The first time I wrote about “heretical truths,” I thought it might ruffle a few feathers. Instead, it struck a chord. Maybe because most of us are drowning in conventional wisdom—bumper-sticker slogans about vision, resilience, productivity, healing—that sound noble but collapse on contact with real life.
Heresies wake us up. They knock the dust off. Here’s the original post:
And here are six more.
Heretical Truth #7: You don’t need a vision.
Steve Albini lived without goals. No five-year plan. No grand vision. And he saw that as freedom: “I never feel I haven’t achieved something. I never feel there is something yet to be accomplished.”
His measure of success was simple: do good work today in a way that’s fair and sustainable, so you can do it again tomorrow.
We’ve been trained to believe goals are oxygen.
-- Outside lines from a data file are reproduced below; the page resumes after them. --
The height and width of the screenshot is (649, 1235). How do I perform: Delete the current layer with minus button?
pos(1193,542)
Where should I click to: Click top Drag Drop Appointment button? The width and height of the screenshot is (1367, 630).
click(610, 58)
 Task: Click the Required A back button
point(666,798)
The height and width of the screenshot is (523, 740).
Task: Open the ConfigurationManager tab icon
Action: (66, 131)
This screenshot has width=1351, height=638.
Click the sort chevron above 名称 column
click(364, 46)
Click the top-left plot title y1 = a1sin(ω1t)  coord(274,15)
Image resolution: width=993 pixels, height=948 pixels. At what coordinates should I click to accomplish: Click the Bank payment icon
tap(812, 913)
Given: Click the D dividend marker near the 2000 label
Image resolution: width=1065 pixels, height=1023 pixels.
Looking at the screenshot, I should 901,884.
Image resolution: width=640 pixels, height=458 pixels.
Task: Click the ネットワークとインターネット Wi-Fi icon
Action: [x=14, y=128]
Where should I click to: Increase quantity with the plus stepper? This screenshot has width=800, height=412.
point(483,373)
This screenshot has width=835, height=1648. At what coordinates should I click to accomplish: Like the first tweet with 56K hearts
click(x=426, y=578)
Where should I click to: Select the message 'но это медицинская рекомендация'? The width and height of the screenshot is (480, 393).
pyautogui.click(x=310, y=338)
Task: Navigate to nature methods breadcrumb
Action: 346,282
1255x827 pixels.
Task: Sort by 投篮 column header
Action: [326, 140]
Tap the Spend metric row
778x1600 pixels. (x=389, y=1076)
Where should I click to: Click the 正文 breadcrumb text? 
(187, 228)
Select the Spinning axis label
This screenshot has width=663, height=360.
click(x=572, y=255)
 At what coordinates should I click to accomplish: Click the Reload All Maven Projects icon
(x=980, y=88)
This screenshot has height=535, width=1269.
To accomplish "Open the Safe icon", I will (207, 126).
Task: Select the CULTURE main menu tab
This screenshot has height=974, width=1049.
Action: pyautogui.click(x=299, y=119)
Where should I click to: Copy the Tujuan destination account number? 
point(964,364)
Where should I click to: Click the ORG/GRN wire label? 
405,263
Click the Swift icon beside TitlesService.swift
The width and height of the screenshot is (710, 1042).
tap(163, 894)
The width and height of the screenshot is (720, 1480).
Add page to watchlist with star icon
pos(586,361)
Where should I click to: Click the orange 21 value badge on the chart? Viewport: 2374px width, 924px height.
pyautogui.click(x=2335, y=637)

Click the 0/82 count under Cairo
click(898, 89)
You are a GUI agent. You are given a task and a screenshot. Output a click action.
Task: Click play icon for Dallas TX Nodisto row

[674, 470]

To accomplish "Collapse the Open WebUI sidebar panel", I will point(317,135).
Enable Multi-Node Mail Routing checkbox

Sometimes goals are propulsive. But maybe they’re just anxiety machines. Maybe process is enough.
Heretical Truth #8: Impostor syndrome isn’t a syndrome.
Supposedly everyone has it—even Maya Angelou, even Tom Hanks. Which begs the question: if we all feel like frauds, is it still a syndrome?
The term was coined in the 1970s in a study of high-achieving women. Since then, it’s been watered down into a catch-all diagnosis that shifts the blame inward: fix your confidence, instead of fix the system.
The sharper move is to drop the “syndrome” label entirely. What we call impostor syndrome is really the crack between how we see ourselves, how we present ourselves, and how the world mirrors us back. Not a pathology. Just a human texture.
Heretical Truth #9: Trauma isn’t destiny.
Our culture has turned trauma into the master key for every locked door. Struggling? Must be trauma. But George Bonanno’s research suggests otherwise: most people recover. Flexibility, not fragility, is the norm.
This doesn’t mean trauma isn’t real, or that scars don’t matter. But the heresy here is saying trauma isn’t the whole story. We are not merely collections of damage. More often, we’re organisms of resilience.
Heretical Truth #10: The law deserves less respect than kindness.
Brendan Behan once said:
“I respect kindness in human beings first of all, and kindness to animals. I don’t respect the law… except that which makes the roads safer, the beer stronger, the food cheaper and the old men and old women warmer in the winter and happier in the summer.”
We’re told civilization rests on respect for the law. But Behan’s point is sharper: laws are abstractions. Kindness is lived. Rules may keep order, but mercy keeps us human.
Heretical Truth #11: The end of the world is a guilty pleasure.
Our appetite for apocalypse has never been bigger. And yes, the data is bleak. But apocalypse also gives us an emotional payoff. Psychologists call it “malefic ecstasy”: the strange thrill of imagining collapse.
If everything is ending, nothing is required of us.
The heresy here is to admit we’re not just afraid of the end. We’re seduced by it. Which means resisting despair isn’t only about facing facts. It’s about refusing the dark pleasure of doom.
Heretical Truth #12: Mediocre success is worse than failure.
We’re told to celebrate small wins. But mediocre success is the worst outcome of all. A failure teaches you something. A success does too. But a muddy middle? No clarity, no signal, no next step.
Better a clean no than a fuzzy maybe. Because life isn’t really about winning—it’s about learning. And only clarity teaches.
Taken together, these heresies sketch a different worldview: one less obsessed with goals, diagnoses, and guarantees, and more attuned to process, resilience, mercy, and clarity. Less about chasing some shining future, more about learning how to live with each other, here and now.
Maybe that’s the ultimate heresy: to trust that what sustains us isn’t vision, or law, or the perfect cure, but something humbler, stranger, sturdier.